2021/07/20 06:16:38 - SCD> created ClusterRoleBinding "topo-aware-scheduler-as-volume-scheduler"
2021/07/20 06:16:38 - SCD> created RoleBinding "topo-aware-scheduler-as-kube-scheduler"
2021/07/20 06:16:38 - SCD> created ConfigMap "topo-aware-scheduler-config"
2021/07/20 06:16:38 - SCD> created Deployment "topo-aware-scheduler"
2021/07/20 06:16:38 wait for all the pods in deployment kube-system topo-aware-scheduler to be running and ready
2021/07/20 06:16:38 no pods found for kube-system topo-aware-scheduler
2021/07/20 06:16:48 all the pods in deployment kube-system topo-aware-scheduler are running and ready!
2021/07/20 06:16:48 ...deployed topology-aware-scheduling scheduler plugin!
cleaning up (removing):
$ ./deployer remove -W
2021/07/20 06:18:12 removing topology-aware-scheduling scheduler plugin...
2021/07/20 06:18:13 - SCD> deleted Deployment "topo-aware-scheduler"
2021/07/20 06:18:13 wait for all the pods in deployment kube-system topo-aware-scheduler to be gone
2021/07/20 06:18:13 error removing: still 1 pods found for kube-system topo-aware-scheduler
2021/07/20 06:18:13 removing topology-aware-scheduling topology updater...

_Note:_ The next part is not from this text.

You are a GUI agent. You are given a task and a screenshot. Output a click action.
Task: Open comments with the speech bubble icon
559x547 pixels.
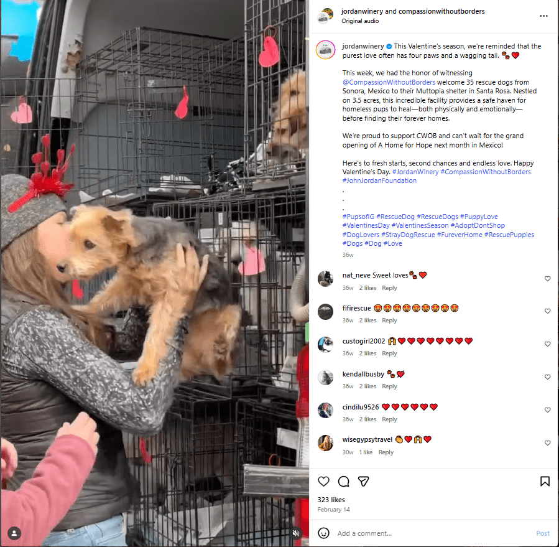coord(343,481)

2021/07/20 06:18:13 - RTE> deleted Namespace "tas-topology-updater"
2021/07/20 06:18:13 wait for the deployment namespace "tas-topology-updater" to be gone
2021/07/20 06:18:40 namespace gone for daemonset "tas-topology-updater"!

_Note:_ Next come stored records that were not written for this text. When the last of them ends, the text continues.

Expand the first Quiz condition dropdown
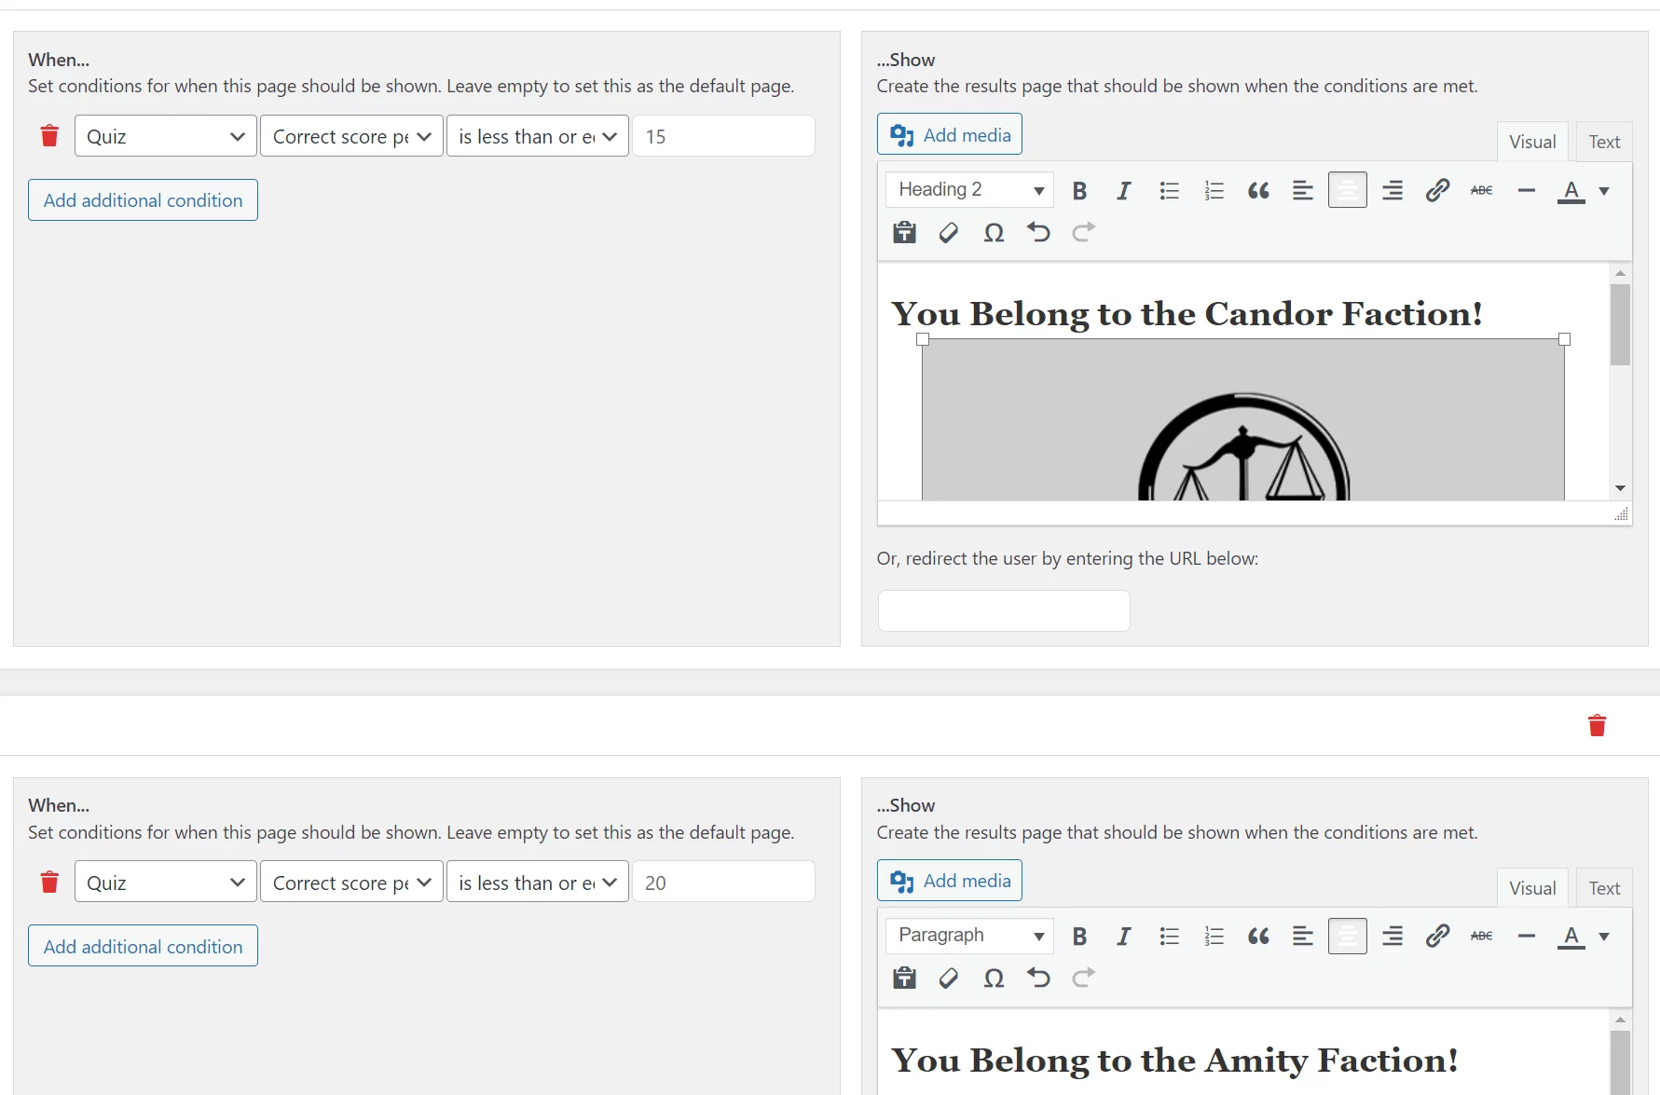This screenshot has height=1095, width=1660. (165, 137)
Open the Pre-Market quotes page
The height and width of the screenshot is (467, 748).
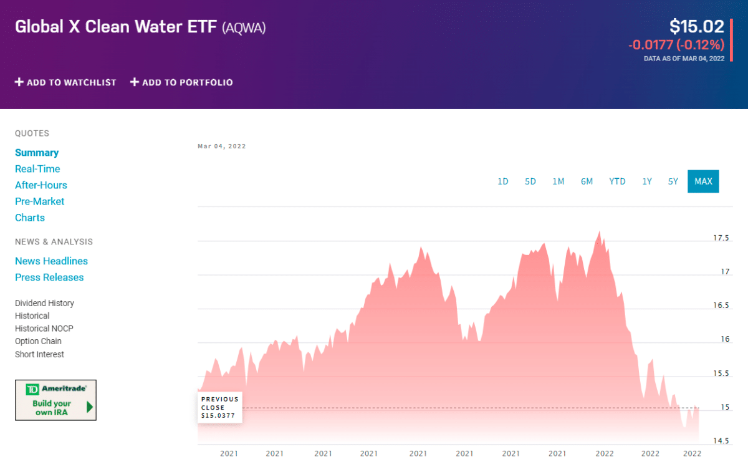[39, 201]
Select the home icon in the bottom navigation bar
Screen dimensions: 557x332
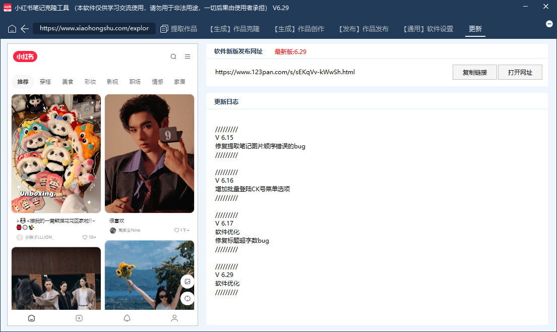[x=31, y=318]

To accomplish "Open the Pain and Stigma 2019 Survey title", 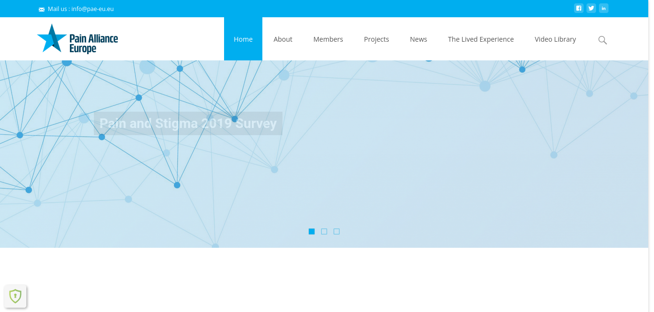I will 188,124.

2021/07/20 06:18:40 - RTE> deleted ClusterRoleBinding "rte"
2021/07/20 06:18:40 - RTE> deleted ClusterRole "rte"
2021/07/20 06:18:40 ...removed topology-aware-scheduling topology updater!
2021/07/20 06:18:40 removing topology-aware-scheduling API...

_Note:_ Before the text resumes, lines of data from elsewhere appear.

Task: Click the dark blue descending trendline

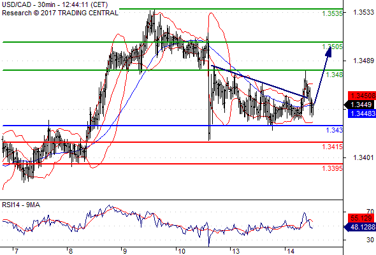Action: (x=259, y=82)
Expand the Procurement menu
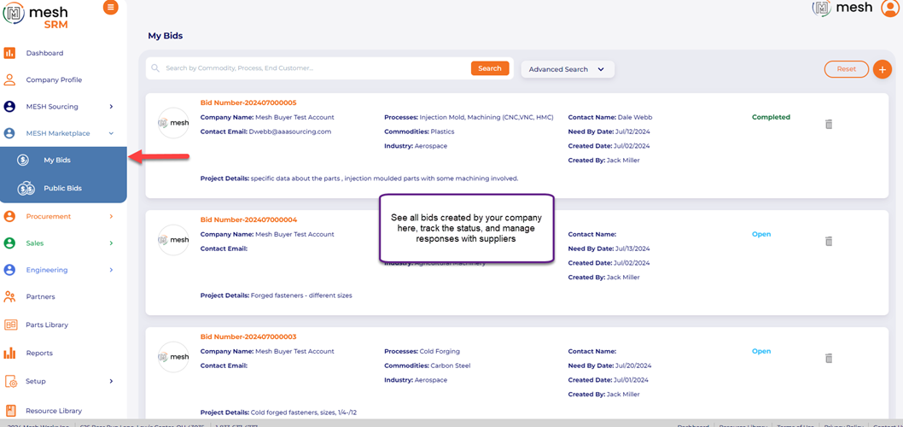Screen dimensions: 903x427 coord(111,217)
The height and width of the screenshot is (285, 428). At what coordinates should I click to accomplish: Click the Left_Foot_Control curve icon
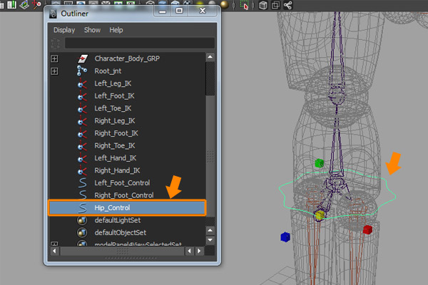point(83,183)
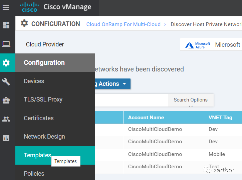Open the Monitor laptop icon in sidebar
Viewport: 242px width, 180px height.
click(6, 44)
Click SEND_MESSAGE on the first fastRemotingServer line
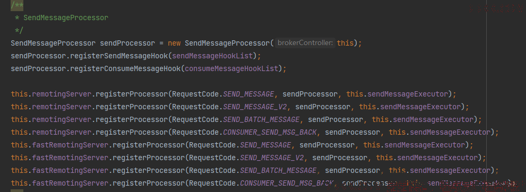The width and height of the screenshot is (526, 192). click(265, 145)
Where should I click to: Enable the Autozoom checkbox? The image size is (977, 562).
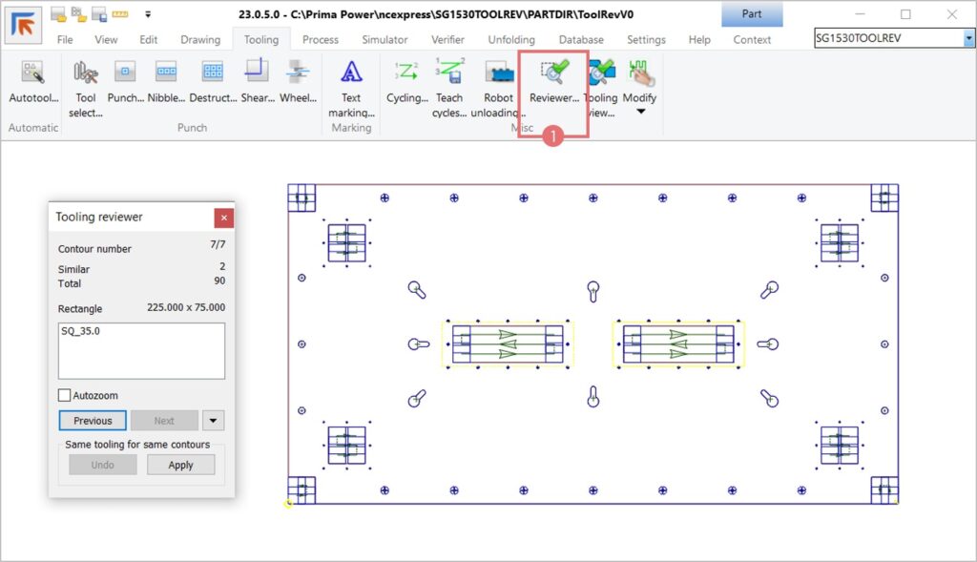[65, 395]
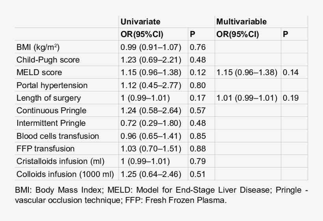Image resolution: width=323 pixels, height=221 pixels.
Task: Click the univariate P value 0.76 for BMI
Action: pyautogui.click(x=198, y=47)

2021/07/20 06:18:41 - API> deleted CustomResourceDefinition "noderesourcetopologies.topology.node.k8s.io"
2021/07/20 06:18:41 ...removed topology-aware-scheduling API!
validate the cluster configuration:
A kind cluster with the correct configuration:
kind: Cluster
apiVersion: kind.x-k8s.io/v1alpha4
kubeadmConfigPatches:
- |
kind: KubeletConfiguration
cpuManagerPolicy: "static"
topologyManagerPolicy: "single-numa-node"
reservedSystemCPUs: "0,16"
nodes:
- role: control-plane
- role: worker
- role: worker
- role: worker
Does pass the validation:
$ ./deployer validate
PASSED>>: the cluster configuration looks ok!
A kind cluster configured like this
kind: Cluster
apiVersion: kind.x-k8s.io/v1alpha4
kubeadmConfigPatches:
- |
kind: KubeletConfiguration
cpuManagerPolicy: "static"
reservedSystemCPUs: "0,16"
nodes:
- role: control-plane
- role: worker
- role: worker
- role: worker
Does not pass the validation:
$ ./deployer validate
ERROR#000: Incorrect configuration of node "kind-worker" area "kubelet" component "feature gates" setting "": expected "present" detected "missing data"
ERROR#001: Incorrect configuration of node "kind-worker" area "kubelet" component "topology manager" setting "policy": expected "single-numa-node" detected "none"
ERROR#002: Incorrect configuration of node "kind-worker2" area "kubelet" component "feature gates" setting "": expected "present" detected "missing data"
ERROR#003: Incorrect configuration of node "kind-worker2" area "kubelet" component "topology manager" setting "policy": expected "single-numa-node" detected "none"
ERROR#004: Incorrect configuration of node "kind-worker3" area "kubelet" component "feature gates" setting "": expected "present" detected "missing data"
ERROR#005: Incorrect configuration of node "kind-worker3" area "kubelet" component "topology manager" setting "policy": expected "single-numa-node" detected "none"
license
(C) 2021 Red Hat Inc and licensed under the Apache License v2
build
just run
make
releases
You can download pre-built binaries for Linux from the releases
section.
No container images are available nor planned.